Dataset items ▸

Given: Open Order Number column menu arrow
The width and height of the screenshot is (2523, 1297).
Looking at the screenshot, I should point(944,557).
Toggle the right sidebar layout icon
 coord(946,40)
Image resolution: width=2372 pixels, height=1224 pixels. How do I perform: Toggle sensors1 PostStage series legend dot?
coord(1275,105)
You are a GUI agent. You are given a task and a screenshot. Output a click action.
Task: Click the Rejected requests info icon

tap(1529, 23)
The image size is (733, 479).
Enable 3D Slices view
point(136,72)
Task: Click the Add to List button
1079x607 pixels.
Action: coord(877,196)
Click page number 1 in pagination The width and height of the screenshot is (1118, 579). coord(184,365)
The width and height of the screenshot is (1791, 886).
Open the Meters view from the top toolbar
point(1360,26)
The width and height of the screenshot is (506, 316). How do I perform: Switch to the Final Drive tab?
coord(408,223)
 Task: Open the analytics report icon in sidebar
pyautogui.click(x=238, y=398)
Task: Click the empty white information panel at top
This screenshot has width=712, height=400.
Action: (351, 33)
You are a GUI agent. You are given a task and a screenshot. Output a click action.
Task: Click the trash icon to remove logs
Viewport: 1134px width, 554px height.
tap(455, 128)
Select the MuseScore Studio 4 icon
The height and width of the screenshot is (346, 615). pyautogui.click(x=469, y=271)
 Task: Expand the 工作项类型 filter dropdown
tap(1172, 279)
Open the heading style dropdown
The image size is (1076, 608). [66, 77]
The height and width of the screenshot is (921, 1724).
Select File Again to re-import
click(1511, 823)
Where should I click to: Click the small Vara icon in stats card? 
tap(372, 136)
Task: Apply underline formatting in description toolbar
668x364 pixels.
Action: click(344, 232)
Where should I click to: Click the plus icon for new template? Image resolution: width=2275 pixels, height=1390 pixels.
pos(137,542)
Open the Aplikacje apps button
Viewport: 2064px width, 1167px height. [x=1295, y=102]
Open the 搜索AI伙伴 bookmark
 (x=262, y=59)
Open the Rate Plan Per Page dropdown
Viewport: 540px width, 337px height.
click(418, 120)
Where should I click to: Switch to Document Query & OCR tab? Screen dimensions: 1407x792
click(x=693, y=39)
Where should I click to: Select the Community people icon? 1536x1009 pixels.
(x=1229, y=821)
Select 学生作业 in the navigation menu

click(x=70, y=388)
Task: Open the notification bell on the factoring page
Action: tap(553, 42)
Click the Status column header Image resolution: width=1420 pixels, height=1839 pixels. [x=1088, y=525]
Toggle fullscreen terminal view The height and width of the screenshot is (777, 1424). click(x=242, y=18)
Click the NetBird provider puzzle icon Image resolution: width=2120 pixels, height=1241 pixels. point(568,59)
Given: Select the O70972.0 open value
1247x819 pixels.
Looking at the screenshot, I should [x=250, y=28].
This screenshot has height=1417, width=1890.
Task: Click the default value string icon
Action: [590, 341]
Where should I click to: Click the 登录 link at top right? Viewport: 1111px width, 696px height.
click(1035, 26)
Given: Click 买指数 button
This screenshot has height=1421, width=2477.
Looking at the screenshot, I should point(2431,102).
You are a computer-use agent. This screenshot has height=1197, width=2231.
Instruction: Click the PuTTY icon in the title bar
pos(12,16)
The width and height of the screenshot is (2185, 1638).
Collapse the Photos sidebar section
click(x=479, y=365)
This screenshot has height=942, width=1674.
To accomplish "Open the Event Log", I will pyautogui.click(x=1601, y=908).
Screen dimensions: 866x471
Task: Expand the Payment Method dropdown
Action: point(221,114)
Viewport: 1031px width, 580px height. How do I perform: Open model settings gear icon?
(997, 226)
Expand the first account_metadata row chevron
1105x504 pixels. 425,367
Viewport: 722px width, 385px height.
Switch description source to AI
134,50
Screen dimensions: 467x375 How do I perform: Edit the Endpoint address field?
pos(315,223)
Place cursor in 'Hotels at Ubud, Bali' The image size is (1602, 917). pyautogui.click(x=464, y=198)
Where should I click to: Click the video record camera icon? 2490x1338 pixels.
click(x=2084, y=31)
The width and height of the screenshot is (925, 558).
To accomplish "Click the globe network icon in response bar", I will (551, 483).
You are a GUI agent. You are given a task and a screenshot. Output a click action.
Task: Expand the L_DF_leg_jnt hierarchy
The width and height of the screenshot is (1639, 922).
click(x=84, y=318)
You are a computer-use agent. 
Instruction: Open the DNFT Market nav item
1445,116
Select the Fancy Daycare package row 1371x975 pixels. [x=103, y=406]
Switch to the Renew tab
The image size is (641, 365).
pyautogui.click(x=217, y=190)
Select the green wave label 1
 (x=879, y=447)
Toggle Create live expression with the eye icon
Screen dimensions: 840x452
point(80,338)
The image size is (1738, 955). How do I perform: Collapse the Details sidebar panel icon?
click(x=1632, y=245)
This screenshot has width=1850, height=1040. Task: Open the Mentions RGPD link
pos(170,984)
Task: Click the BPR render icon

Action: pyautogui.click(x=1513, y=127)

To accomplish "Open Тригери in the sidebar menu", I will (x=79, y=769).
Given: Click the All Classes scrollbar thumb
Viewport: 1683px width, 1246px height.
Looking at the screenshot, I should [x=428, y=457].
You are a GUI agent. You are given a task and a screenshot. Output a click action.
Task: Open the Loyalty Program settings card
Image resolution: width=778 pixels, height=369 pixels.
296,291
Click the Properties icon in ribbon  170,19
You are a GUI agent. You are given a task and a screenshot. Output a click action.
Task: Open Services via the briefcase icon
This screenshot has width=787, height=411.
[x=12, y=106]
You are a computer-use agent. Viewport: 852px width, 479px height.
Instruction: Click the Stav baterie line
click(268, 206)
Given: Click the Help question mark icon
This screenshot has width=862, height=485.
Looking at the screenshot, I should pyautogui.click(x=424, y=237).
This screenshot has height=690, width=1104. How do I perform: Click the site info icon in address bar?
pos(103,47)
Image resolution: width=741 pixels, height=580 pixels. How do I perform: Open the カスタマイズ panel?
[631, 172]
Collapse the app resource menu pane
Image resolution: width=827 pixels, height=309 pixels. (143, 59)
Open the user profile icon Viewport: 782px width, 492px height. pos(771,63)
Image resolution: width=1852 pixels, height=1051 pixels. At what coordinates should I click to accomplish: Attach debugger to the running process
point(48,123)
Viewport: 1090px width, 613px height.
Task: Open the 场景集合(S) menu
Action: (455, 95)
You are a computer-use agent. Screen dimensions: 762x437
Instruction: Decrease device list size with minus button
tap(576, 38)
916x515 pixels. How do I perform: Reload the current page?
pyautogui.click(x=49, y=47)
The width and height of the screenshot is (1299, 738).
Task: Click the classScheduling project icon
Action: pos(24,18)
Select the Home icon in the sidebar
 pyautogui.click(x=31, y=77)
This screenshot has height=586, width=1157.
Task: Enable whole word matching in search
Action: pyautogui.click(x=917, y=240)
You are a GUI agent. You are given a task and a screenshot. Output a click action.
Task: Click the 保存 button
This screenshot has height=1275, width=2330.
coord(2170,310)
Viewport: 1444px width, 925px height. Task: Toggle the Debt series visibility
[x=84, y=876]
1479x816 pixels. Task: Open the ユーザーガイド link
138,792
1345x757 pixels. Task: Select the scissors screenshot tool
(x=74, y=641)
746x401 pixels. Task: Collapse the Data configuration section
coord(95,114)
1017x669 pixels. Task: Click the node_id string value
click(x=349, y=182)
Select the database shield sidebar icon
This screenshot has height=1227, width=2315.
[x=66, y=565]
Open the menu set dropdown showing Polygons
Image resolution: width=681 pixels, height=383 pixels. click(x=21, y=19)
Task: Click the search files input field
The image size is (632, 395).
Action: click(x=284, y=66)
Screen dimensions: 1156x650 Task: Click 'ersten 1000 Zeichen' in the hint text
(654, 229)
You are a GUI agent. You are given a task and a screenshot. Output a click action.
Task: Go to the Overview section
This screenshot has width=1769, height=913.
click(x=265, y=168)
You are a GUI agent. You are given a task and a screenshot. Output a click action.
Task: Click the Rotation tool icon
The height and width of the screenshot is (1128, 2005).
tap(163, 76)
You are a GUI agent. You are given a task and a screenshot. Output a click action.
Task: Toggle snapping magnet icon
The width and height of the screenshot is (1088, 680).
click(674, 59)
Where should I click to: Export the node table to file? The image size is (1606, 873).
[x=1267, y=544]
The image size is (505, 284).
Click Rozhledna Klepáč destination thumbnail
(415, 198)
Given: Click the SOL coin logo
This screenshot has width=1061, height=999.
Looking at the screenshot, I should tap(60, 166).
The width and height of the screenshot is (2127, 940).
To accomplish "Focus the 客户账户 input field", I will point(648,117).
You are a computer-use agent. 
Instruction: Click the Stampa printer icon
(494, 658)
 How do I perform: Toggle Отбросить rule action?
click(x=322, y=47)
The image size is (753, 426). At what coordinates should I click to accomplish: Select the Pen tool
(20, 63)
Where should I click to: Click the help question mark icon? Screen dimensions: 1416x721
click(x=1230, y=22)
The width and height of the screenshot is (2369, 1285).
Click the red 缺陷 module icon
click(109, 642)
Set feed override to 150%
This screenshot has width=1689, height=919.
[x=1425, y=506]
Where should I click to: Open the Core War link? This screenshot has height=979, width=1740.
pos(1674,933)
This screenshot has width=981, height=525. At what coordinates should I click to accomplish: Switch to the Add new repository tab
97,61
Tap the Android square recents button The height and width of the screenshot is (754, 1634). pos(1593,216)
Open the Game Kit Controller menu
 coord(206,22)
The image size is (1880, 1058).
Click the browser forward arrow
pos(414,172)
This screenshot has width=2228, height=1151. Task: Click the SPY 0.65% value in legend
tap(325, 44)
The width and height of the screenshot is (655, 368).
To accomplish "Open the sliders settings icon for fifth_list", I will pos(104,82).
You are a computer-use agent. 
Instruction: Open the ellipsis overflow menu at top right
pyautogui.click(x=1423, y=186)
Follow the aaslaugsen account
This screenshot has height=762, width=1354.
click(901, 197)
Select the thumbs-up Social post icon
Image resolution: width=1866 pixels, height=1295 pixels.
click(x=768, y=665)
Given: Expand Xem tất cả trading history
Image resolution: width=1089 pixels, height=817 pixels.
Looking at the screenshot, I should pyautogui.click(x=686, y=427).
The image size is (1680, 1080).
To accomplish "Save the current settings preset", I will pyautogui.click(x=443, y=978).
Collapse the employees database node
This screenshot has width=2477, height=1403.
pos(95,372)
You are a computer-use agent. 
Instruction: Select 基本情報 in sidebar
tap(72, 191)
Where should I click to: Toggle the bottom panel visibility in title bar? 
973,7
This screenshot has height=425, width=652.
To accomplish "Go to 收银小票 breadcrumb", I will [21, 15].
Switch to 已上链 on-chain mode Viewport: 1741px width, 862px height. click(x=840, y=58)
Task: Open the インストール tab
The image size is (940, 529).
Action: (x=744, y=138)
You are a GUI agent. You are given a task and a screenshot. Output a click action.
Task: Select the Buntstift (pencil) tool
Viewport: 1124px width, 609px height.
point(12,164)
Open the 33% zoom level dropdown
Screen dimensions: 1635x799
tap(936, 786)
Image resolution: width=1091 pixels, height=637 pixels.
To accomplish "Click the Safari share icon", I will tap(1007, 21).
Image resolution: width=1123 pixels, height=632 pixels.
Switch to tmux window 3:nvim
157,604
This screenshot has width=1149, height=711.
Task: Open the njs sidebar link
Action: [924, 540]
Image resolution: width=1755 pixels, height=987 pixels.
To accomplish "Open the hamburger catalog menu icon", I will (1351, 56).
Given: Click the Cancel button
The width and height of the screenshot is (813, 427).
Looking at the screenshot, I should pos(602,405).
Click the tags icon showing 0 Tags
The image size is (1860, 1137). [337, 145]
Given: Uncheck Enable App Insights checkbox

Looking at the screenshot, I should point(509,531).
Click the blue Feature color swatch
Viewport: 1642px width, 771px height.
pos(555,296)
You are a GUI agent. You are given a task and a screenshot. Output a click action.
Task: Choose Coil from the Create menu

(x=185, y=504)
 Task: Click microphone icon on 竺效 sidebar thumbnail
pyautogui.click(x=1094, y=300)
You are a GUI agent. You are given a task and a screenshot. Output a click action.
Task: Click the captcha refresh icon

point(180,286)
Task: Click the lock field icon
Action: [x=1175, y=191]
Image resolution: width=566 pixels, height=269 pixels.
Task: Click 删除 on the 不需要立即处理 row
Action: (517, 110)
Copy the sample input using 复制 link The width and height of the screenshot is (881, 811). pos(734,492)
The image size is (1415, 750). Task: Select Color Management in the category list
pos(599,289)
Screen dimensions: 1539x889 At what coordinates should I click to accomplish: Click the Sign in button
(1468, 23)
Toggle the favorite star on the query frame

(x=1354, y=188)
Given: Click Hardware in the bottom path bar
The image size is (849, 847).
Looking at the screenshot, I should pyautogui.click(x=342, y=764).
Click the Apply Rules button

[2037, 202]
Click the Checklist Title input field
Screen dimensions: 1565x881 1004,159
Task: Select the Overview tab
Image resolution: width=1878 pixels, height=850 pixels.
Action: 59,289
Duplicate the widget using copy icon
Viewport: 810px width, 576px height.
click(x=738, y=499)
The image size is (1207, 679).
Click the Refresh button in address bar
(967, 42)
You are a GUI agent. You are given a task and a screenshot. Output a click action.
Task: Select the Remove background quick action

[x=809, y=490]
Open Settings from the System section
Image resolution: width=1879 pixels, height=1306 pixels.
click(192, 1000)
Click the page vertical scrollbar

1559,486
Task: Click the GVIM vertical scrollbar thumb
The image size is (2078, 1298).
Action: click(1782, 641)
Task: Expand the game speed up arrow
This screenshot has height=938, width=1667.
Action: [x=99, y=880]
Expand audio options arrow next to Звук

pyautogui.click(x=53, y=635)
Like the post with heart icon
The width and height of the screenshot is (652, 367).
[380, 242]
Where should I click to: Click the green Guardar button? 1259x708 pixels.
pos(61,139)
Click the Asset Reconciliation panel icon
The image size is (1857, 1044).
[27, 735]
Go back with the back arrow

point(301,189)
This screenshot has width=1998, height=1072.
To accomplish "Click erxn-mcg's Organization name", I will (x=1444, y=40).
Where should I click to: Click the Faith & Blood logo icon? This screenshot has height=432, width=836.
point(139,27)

TASK TO CARRY OUT ▸ If a line of the records contains the word "column", count it; give only the total.

EXERCISE RESPONSE ▸ 2